Au Forum de Paris sur la paix, le Secrétaire général propose trois axes pour limiter la hausse de température: neutralité carbone, adaptation, financement
On trouvera, ci-après, le texte de l’allocution du Secrétaire général de l’ONU, M. António Guterres, prononcée aujourd’hui lors du Forum de Paris sur la paix:
Cinq ans après l’adoption de l’Accord de Paris, nous sommes encore loin d’une trajectoire nous permettant de limiter l’augmentation de la température mondiale à 1,5°C.
Pour cela, et la communauté scientifique ne cesse de nous le rappeler, il faut à tout prix réduire les émissions de gaz à effet de serre de 45% d’ici à 2030 et atteindre la neutralité carbone d’ici à 2050. Je souhaiterais donc profiter de cet échange pour proposer trois axes d’action:
Premièrement, 2021 doit être l’année d’un bond en avant vers la neutralité carbone. L’objectif principal des Nations Unies est de tout faire pour mobiliser l’année prochaine une coalition globale en faveur de la neutralité carbone. Chaque pays, ville, institution financière et entreprise doit adopter des plans de transition vers zéro émissions nettes à l’horizon 2050.

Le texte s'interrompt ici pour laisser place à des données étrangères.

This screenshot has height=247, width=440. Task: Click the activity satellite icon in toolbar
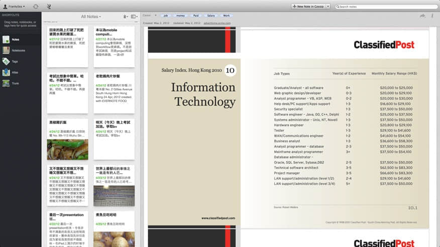(x=49, y=7)
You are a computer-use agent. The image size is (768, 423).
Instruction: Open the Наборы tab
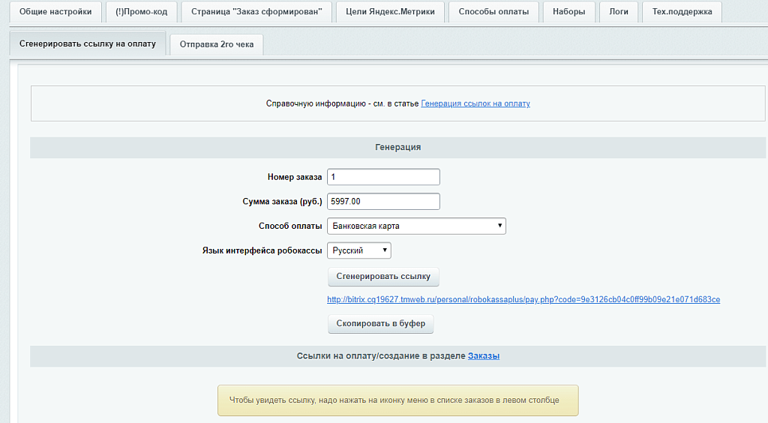pos(569,12)

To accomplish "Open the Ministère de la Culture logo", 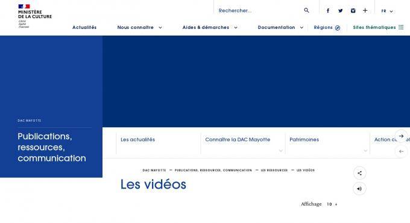I will tap(35, 16).
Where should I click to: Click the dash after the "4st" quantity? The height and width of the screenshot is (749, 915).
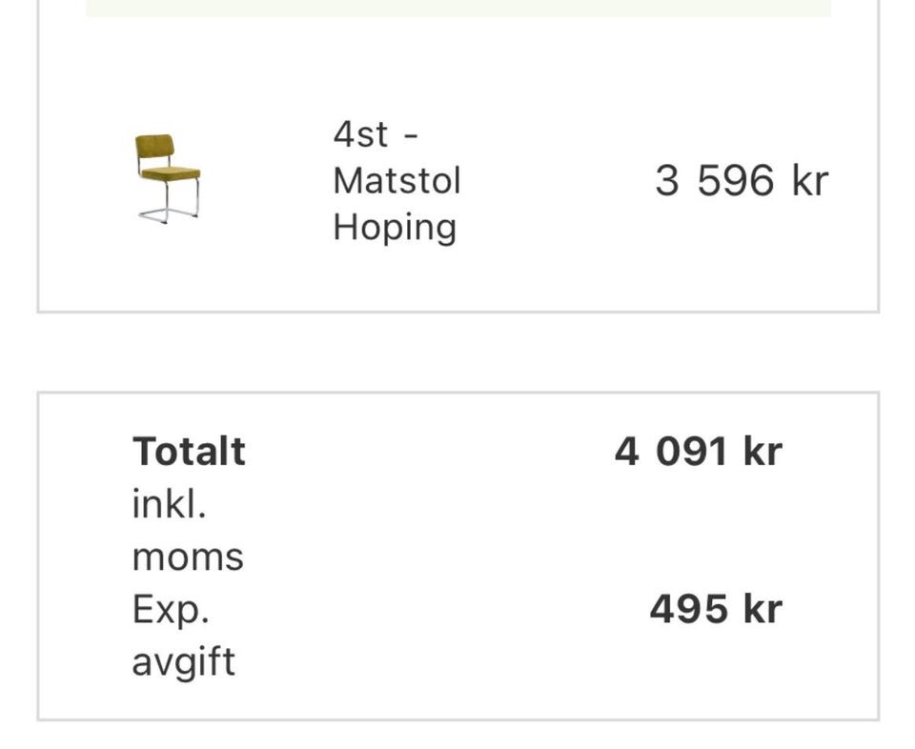click(x=411, y=134)
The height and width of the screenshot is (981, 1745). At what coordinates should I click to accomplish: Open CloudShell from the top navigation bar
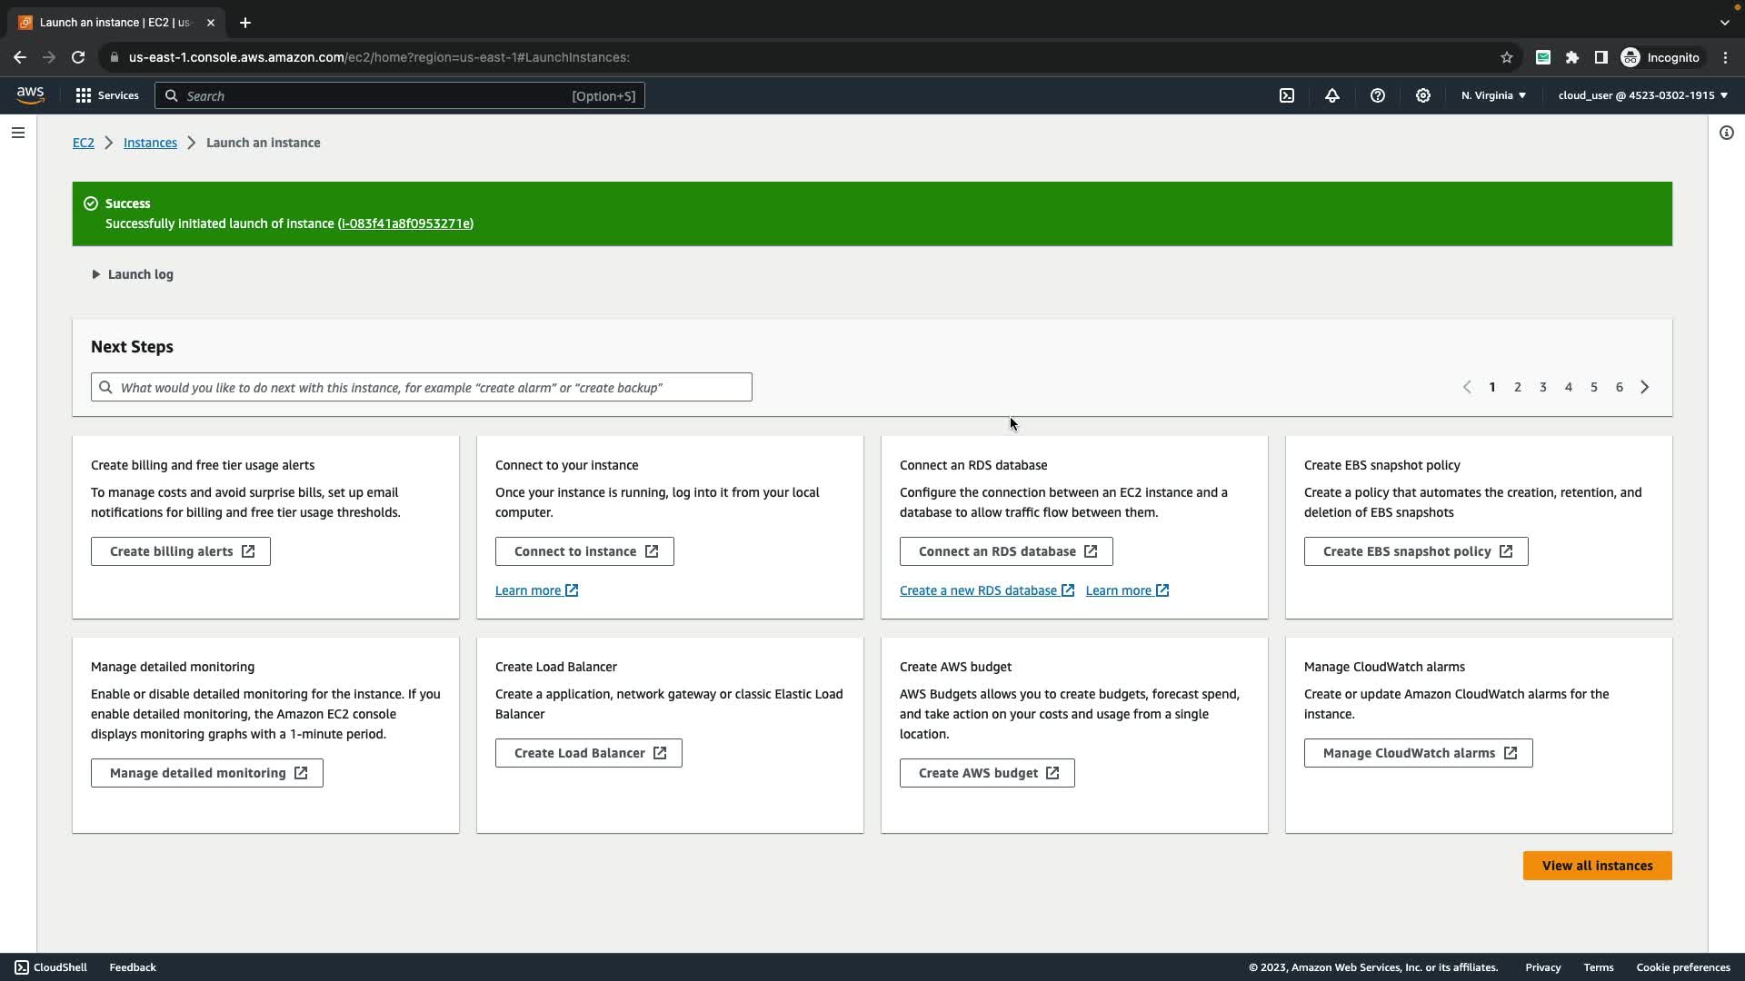[1287, 95]
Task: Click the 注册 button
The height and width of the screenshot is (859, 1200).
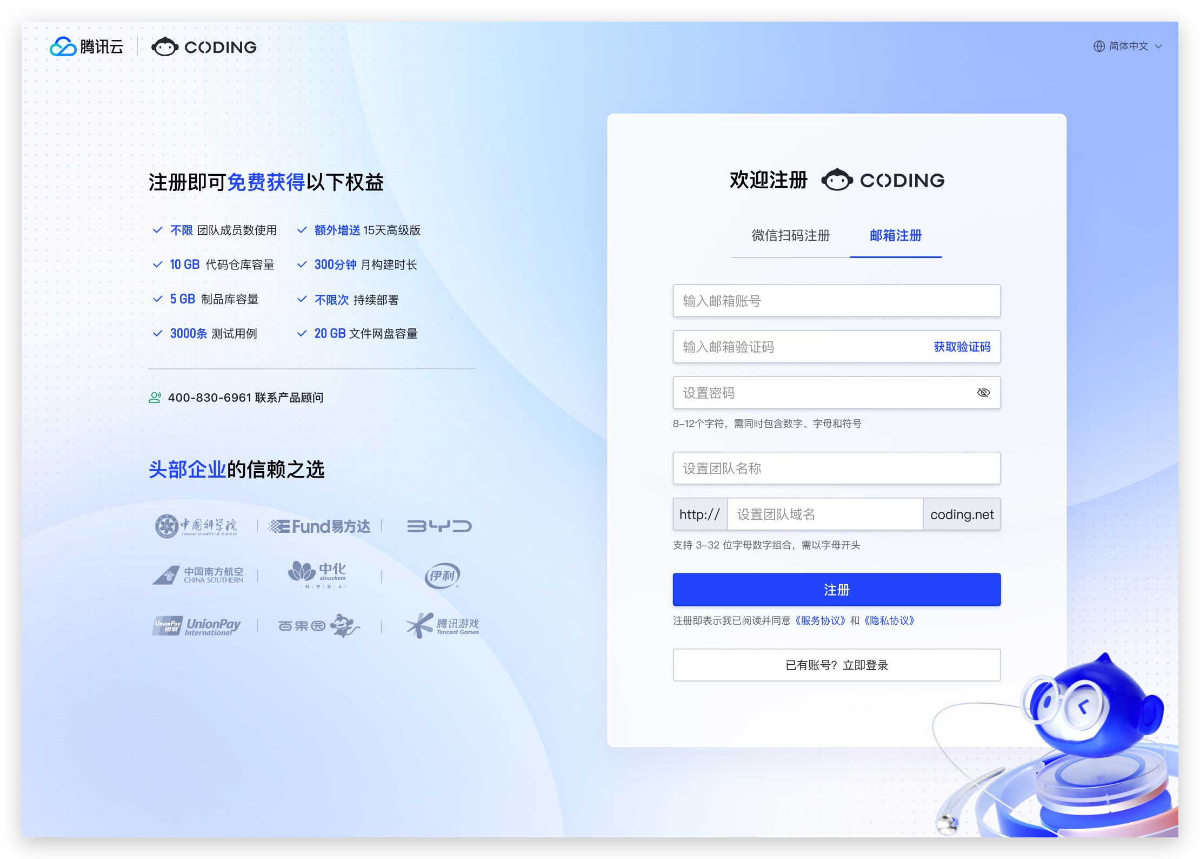Action: click(836, 590)
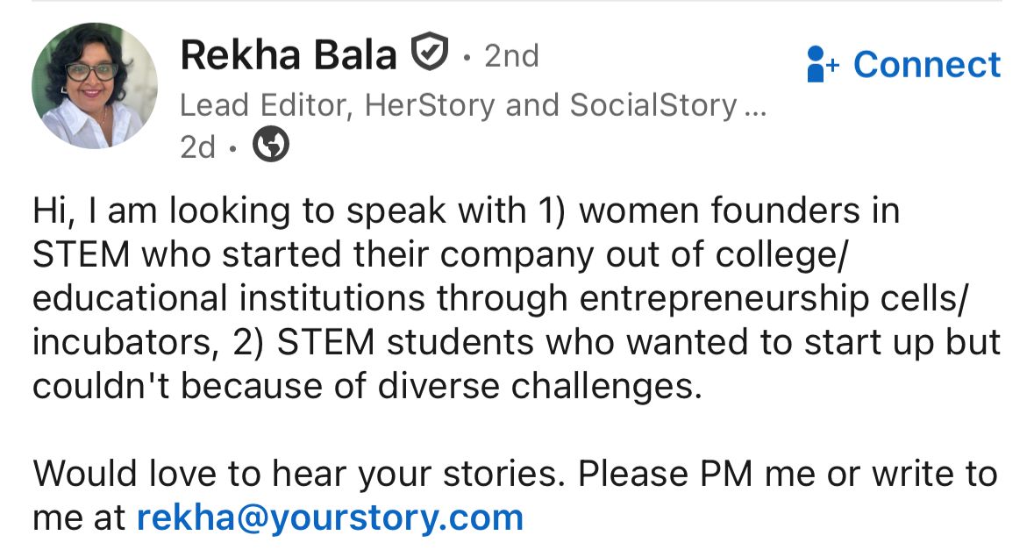Tap the word SocialStory in the headline

652,105
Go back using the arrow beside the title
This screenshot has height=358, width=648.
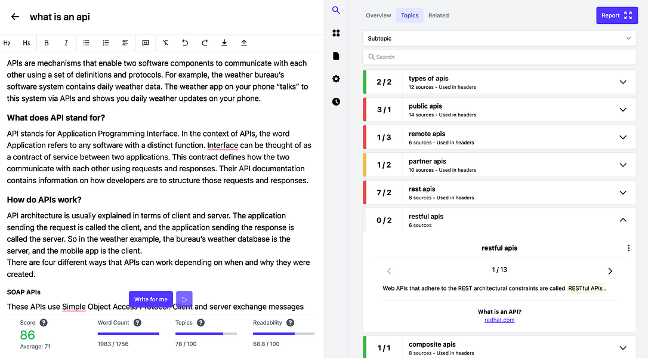[16, 17]
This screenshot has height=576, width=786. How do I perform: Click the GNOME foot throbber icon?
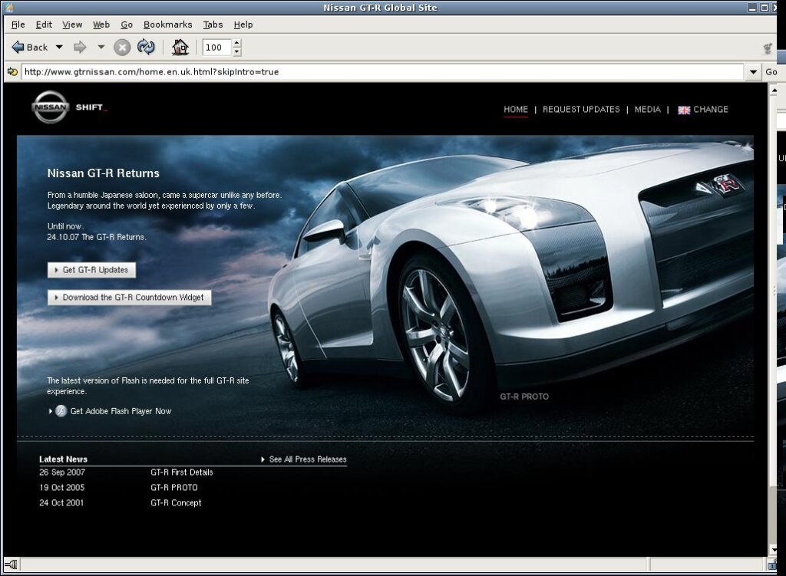(767, 48)
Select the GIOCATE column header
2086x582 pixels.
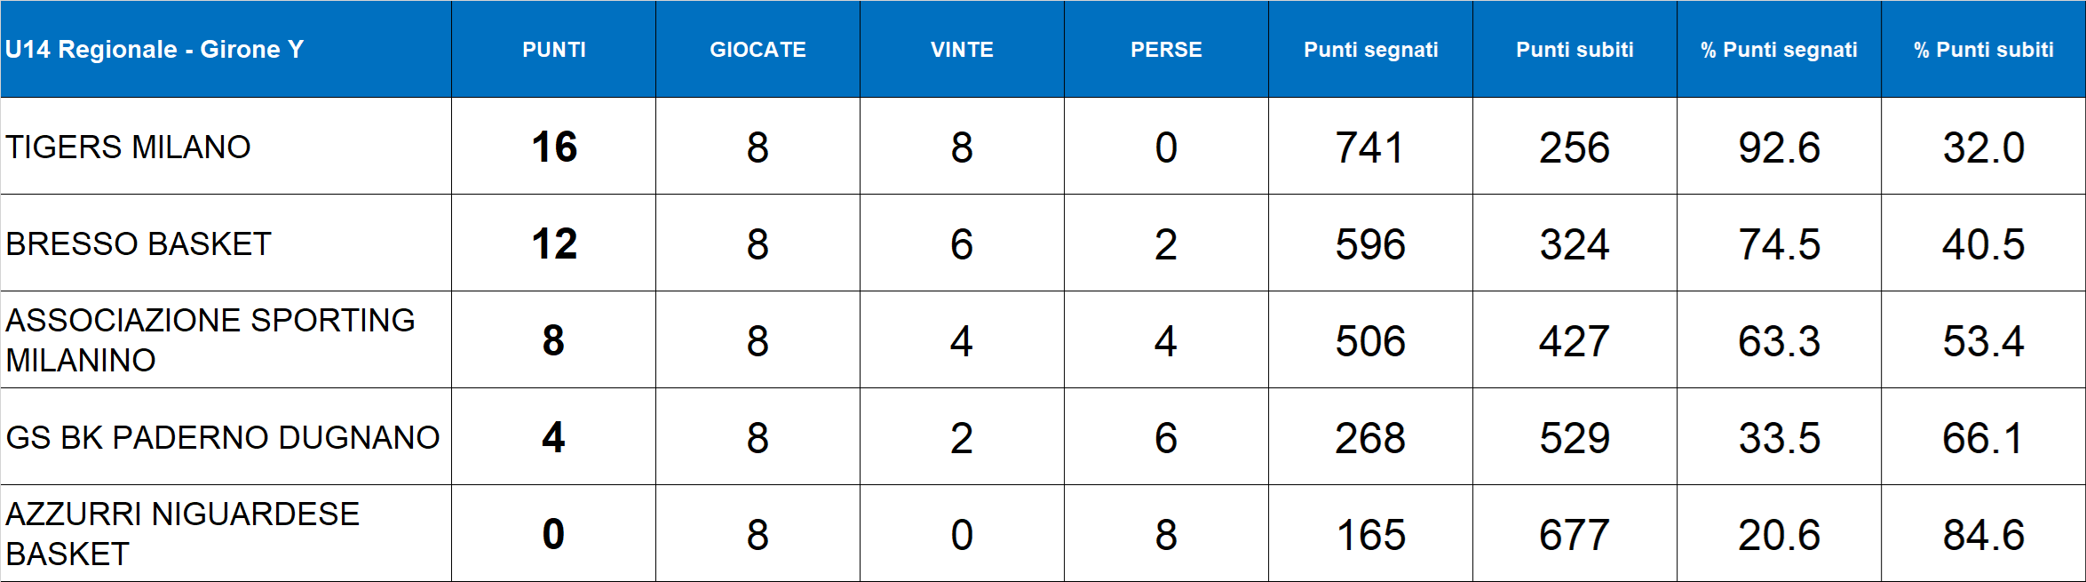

Des signaux encourageants se multiplient. D’ici au début 2021, des pays représentant plus de 65% des émissions mondiales de CO2 et plus de 70% de l’économie mondiale auront pris des engagements ambitieux de neutralité carbone.
Le signal envoyé aux marchés, aux investisseurs institutionnels et aux décideurs est clair. Il faut donner un prix au carbone. Le temps des subventions aux énergies fossiles est révolu. Nous devons progressivement éliminer le charbon. Nous devons transférer la charge fiscale du contribuable aux pollueurs.
Il faut rendre le reporting financier relatif à l’exposition aux risques climatiques obligatoire. Les autorités doivent intégrer l’objectif de neutralité carbone dans toutes les politiques et décisions économiques et fiscales afin de véritablement transformer l’industrie, l’agriculture, les transports et le secteur de l’énergie.
Mais une grande coalition sur l’objectif de zéro émissions nettes ne saurait être globale sans les pays en développement. Cela implique de tenir compte, en bonne foi, des responsabilités communes mais différenciées de chacun et d’accompagner ces pays dans l’adoption et surtout dans la réalisation d’objectifs ambitieux.
Dans le même temps, nous devons prévenir davantage. Ainsi, selon un rapport récent de l’OCDE, seul un cinquième de la finance climat est dédié aux efforts d’adaptation. L’adaptation ne doit pas être le parent pauvre de l’action climatique.
Enfin, tout cela implique des financements privés et publics qui, aujourd’hui, font défaut. Ce même rapport de l’OCDE indique aussi que sur la période 2016-2018, seulement 14% de la finance climat était dédiée aux Pays les Moins Avancés. Les petits États insulaires en développement n’ont eu accès qu’à 2% de ces fonds. C’est non seulement insuffisant, mais aussi dangereux. L’engagement de 100 milliards de dollars n’a pas été atteint. Or, il est essentiel et urgent si nous voulons raviver l’esprit de coopération de l’Accord de Paris.
Mais l’action climatique s’inscrit dans une plus grande vision de protection de notre planète, et en particulier de la biodiversité. Alors que nous faisons face à la pandémie de COVID-19, rappelons qu’environ trois quarts des nouvelles maladies infectieuses sont zoonotiques. Ces maladies nouvelles sont le résultat de nos modes de vie. En détruisant les écosystèmes les uns après les autres, nous affaiblissons les barrières biologiques qui tiennent ces virus à distance et affaiblissons nous-même nos capacités d’adaptation.
La perte de forêts, la pollution et l’acidification des océans et la disparition d’écosystèmes sains revient à supprimer les puits de carbone les plus efficaces ainsi que certaines des meilleures protections naturelles contre les évènements extrêmes.
Nous devons intégrer pleinement l’action climatique et environnementale aux plans de relance afin de rebâtir des économies et des sociétés durables et inclusives. Mais aucun pays ne peut réussir une telle transformation de manière isolée. Nous avons besoin de coopération et de solidarité.
C’est pourquoi un multilatéralisme renouvelé, inclusif et en réseau, est plus que jamais nécessaire pour mobiliser tous les acteurs et engager une véritable transformation globale. Nous n’avons plus de temps à perdre.